What you will do
Transcribe the records in full.

Extracted information

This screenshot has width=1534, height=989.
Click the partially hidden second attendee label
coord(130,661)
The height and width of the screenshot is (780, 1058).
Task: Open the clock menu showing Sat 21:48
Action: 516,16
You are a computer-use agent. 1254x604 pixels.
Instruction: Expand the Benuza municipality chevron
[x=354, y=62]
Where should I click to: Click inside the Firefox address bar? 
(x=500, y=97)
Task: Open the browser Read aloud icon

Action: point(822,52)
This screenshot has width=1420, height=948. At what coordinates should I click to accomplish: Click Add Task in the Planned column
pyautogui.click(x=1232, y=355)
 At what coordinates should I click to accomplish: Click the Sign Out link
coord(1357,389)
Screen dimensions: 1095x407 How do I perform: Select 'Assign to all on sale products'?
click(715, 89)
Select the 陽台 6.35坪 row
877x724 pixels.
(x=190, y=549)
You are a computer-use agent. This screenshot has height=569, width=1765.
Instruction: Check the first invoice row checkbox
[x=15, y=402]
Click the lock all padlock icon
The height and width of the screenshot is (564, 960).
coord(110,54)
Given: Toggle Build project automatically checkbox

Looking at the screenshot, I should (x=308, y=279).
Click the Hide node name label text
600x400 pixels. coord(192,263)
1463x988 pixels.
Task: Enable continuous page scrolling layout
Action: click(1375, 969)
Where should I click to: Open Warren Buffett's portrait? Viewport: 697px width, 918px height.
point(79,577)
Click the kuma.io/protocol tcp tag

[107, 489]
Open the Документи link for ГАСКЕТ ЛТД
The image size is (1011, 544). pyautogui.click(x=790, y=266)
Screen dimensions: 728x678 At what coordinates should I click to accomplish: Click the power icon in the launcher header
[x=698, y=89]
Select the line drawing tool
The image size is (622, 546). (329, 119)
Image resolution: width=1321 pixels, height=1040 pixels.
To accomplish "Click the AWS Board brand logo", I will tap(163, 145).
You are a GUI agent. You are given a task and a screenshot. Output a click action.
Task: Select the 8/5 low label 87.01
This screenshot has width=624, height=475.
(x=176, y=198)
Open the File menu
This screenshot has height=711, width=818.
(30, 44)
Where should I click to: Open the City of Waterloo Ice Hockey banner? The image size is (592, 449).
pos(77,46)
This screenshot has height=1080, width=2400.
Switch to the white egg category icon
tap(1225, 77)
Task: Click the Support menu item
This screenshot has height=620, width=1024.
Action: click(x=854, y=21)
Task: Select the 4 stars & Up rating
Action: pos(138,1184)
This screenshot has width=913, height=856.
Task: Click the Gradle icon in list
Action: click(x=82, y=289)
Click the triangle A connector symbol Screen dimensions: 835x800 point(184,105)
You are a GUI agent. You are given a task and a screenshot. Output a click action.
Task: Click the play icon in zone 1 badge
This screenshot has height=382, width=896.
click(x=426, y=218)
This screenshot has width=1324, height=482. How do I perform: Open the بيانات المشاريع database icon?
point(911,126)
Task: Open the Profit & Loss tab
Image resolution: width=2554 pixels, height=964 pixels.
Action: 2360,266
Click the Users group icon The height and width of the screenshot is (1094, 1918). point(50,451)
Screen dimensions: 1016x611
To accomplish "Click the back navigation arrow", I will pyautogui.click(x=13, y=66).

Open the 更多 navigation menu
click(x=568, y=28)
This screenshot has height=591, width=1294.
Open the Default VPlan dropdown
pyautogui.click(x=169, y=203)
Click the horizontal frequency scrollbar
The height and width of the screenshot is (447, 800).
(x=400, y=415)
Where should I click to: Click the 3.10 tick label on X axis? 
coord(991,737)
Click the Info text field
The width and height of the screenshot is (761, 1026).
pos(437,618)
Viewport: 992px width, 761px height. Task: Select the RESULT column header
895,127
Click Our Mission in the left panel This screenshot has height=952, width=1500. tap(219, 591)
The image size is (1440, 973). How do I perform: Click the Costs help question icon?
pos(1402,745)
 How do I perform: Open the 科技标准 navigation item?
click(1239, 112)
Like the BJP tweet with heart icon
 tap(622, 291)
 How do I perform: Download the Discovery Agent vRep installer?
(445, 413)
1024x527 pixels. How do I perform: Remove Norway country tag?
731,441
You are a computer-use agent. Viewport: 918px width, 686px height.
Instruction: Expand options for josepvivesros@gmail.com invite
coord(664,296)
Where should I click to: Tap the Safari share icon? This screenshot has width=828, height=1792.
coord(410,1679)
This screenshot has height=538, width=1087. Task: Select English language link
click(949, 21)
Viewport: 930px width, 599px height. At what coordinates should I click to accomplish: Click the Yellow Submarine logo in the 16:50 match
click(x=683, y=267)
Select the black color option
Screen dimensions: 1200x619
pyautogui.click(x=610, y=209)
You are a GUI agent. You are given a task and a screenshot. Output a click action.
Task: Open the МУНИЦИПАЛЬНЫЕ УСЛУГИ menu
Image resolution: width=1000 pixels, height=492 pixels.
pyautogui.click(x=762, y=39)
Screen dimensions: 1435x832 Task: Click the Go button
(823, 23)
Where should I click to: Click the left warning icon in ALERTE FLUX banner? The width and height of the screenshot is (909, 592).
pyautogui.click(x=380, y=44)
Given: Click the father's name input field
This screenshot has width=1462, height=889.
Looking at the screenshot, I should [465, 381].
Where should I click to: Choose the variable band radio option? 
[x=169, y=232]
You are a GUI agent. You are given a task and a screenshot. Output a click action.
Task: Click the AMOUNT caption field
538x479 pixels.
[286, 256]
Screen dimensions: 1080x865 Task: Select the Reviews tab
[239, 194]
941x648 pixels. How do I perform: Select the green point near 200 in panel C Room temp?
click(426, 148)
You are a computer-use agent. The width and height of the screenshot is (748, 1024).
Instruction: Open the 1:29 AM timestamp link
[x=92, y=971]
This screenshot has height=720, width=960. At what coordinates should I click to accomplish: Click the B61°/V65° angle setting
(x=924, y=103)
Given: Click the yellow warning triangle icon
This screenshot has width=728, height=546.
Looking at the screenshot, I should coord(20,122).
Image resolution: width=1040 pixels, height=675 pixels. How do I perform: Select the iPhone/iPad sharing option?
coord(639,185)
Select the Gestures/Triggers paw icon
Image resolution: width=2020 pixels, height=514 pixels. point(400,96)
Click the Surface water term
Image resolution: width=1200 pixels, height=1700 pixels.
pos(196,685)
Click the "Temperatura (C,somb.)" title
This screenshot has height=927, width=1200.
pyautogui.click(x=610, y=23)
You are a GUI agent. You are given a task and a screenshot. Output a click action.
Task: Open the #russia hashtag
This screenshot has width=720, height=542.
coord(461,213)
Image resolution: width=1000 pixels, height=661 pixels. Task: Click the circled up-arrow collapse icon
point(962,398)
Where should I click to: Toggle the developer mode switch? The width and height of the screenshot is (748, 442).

Output of the exercise
This screenshot has width=1534, height=989.
Click the partially hidden second attendee label
coord(130,661)
The height and width of the screenshot is (780, 1058).
Task: Open the clock menu showing Sat 21:48
Action: 516,16
You are a computer-use agent. 1254x604 pixels.
Instruction: Expand the Benuza municipality chevron
[x=354, y=62]
Where should I click to: Click inside the Firefox address bar? 
(x=500, y=97)
Task: Open the browser Read aloud icon

Action: point(822,52)
This screenshot has width=1420, height=948. At what coordinates should I click to accomplish: Click Add Task in the Planned column
pyautogui.click(x=1232, y=355)
 At what coordinates should I click to accomplish: Click the Sign Out link
coord(1357,389)
Screen dimensions: 1095x407 How do I perform: Select 'Assign to all on sale products'?
click(715, 89)
Select the 陽台 6.35坪 row
877x724 pixels.
(x=190, y=549)
You are a computer-use agent. This screenshot has height=569, width=1765.
Instruction: Check the first invoice row checkbox
[x=15, y=402]
Click the lock all padlock icon
The height and width of the screenshot is (564, 960).
coord(110,54)
Given: Toggle Build project automatically checkbox

Looking at the screenshot, I should (x=308, y=279).
Click the Hide node name label text
600x400 pixels. coord(192,263)
1463x988 pixels.
Task: Enable continuous page scrolling layout
Action: click(1375, 969)
Where should I click to: Open Warren Buffett's portrait? Viewport: 697px width, 918px height.
point(79,577)
Click the kuma.io/protocol tcp tag

[107, 489]
Open the Документи link for ГАСКЕТ ЛТД
The image size is (1011, 544). pyautogui.click(x=790, y=266)
Screen dimensions: 728x678 At what coordinates should I click to accomplish: Click the power icon in the launcher header
[x=698, y=89]
Select the line drawing tool
The image size is (622, 546). (329, 119)
Image resolution: width=1321 pixels, height=1040 pixels.
To accomplish "Click the AWS Board brand logo", I will tap(163, 145).
You are a GUI agent. You are given a task and a screenshot. Output a click action.
Task: Select the 8/5 low label 87.01
This screenshot has width=624, height=475.
(x=176, y=198)
Open the File menu
This screenshot has height=711, width=818.
(30, 44)
Where should I click to: Open the City of Waterloo Ice Hockey banner? The image size is (592, 449).
pos(77,46)
This screenshot has height=1080, width=2400.
Switch to the white egg category icon
tap(1225, 77)
Task: Click the Support menu item
This screenshot has height=620, width=1024.
Action: click(x=854, y=21)
Task: Select the 4 stars & Up rating
Action: pos(138,1184)
This screenshot has width=913, height=856.
Task: Click the Gradle icon in list
Action: click(x=82, y=289)
Click the triangle A connector symbol Screen dimensions: 835x800 point(184,105)
You are a GUI agent. You are given a task and a screenshot. Output a click action.
Task: Click the play icon in zone 1 badge
This screenshot has height=382, width=896.
click(x=426, y=218)
This screenshot has width=1324, height=482. How do I perform: Open the بيانات المشاريع database icon?
point(911,126)
Task: Open the Profit & Loss tab
Image resolution: width=2554 pixels, height=964 pixels.
Action: 2360,266
Click the Users group icon The height and width of the screenshot is (1094, 1918). point(50,451)
Screen dimensions: 1016x611
To accomplish "Click the back navigation arrow", I will pyautogui.click(x=13, y=66).

Open the 更多 navigation menu
click(x=568, y=28)
This screenshot has height=591, width=1294.
Open the Default VPlan dropdown
pyautogui.click(x=169, y=203)
Click the horizontal frequency scrollbar
The height and width of the screenshot is (447, 800).
(x=400, y=415)
Where should I click to: Click the 3.10 tick label on X axis? 
coord(991,737)
Click the Info text field
The width and height of the screenshot is (761, 1026).
pos(437,618)
Viewport: 992px width, 761px height. Task: Select the RESULT column header
895,127
Click Our Mission in the left panel This screenshot has height=952, width=1500. tap(219, 591)
The image size is (1440, 973). How do I perform: Click the Costs help question icon?
pos(1402,745)
 How do I perform: Open the 科技标准 navigation item?
click(1239, 112)
Like the BJP tweet with heart icon
 tap(622, 291)
 How do I perform: Download the Discovery Agent vRep installer?
(445, 413)
1024x527 pixels. How do I perform: Remove Norway country tag?
731,441
You are a computer-use agent. Viewport: 918px width, 686px height.
Instruction: Expand options for josepvivesros@gmail.com invite
coord(664,296)
Where should I click to: Tap the Safari share icon? This screenshot has width=828, height=1792.
coord(410,1679)
This screenshot has height=538, width=1087. Task: Select English language link
click(949, 21)
Viewport: 930px width, 599px height. At what coordinates should I click to accomplish: Click the Yellow Submarine logo in the 16:50 match
click(x=683, y=267)
Select the black color option
Screen dimensions: 1200x619
pyautogui.click(x=610, y=209)
You are a GUI agent. You are given a task and a screenshot. Output a click action.
Task: Open the МУНИЦИПАЛЬНЫЕ УСЛУГИ menu
Image resolution: width=1000 pixels, height=492 pixels.
pyautogui.click(x=762, y=39)
Screen dimensions: 1435x832 Task: Click the Go button
(823, 23)
Where should I click to: Click the left warning icon in ALERTE FLUX banner? The width and height of the screenshot is (909, 592).
pyautogui.click(x=380, y=44)
Given: Click the father's name input field
This screenshot has width=1462, height=889.
Looking at the screenshot, I should [465, 381].
Where should I click to: Choose the variable band radio option? 
[x=169, y=232]
You are a GUI agent. You are given a task and a screenshot. Output a click action.
Task: Click the AMOUNT caption field
538x479 pixels.
[286, 256]
Screen dimensions: 1080x865 Task: Select the Reviews tab
[239, 194]
941x648 pixels. How do I perform: Select the green point near 200 in panel C Room temp?
click(426, 148)
You are a computer-use agent. The width and height of the screenshot is (748, 1024).
Instruction: Open the 1:29 AM timestamp link
[x=92, y=971]
This screenshot has height=720, width=960. At what coordinates should I click to accomplish: Click the B61°/V65° angle setting
(x=924, y=103)
Given: Click the yellow warning triangle icon
This screenshot has width=728, height=546.
Looking at the screenshot, I should coord(20,122).
Image resolution: width=1040 pixels, height=675 pixels. How do I perform: Select the iPhone/iPad sharing option?
coord(639,185)
Select the Gestures/Triggers paw icon
Image resolution: width=2020 pixels, height=514 pixels. point(400,96)
Click the Surface water term
Image resolution: width=1200 pixels, height=1700 pixels.
pos(196,685)
Click the "Temperatura (C,somb.)" title
This screenshot has height=927, width=1200.
pyautogui.click(x=610, y=23)
You are a GUI agent. You are given a task and a screenshot. Output a click action.
Task: Open the #russia hashtag
This screenshot has width=720, height=542.
coord(461,213)
Image resolution: width=1000 pixels, height=661 pixels. Task: Click the circled up-arrow collapse icon
point(962,398)
Where should I click to: Toggle the developer mode switch? The width and height of the screenshot is (748, 442).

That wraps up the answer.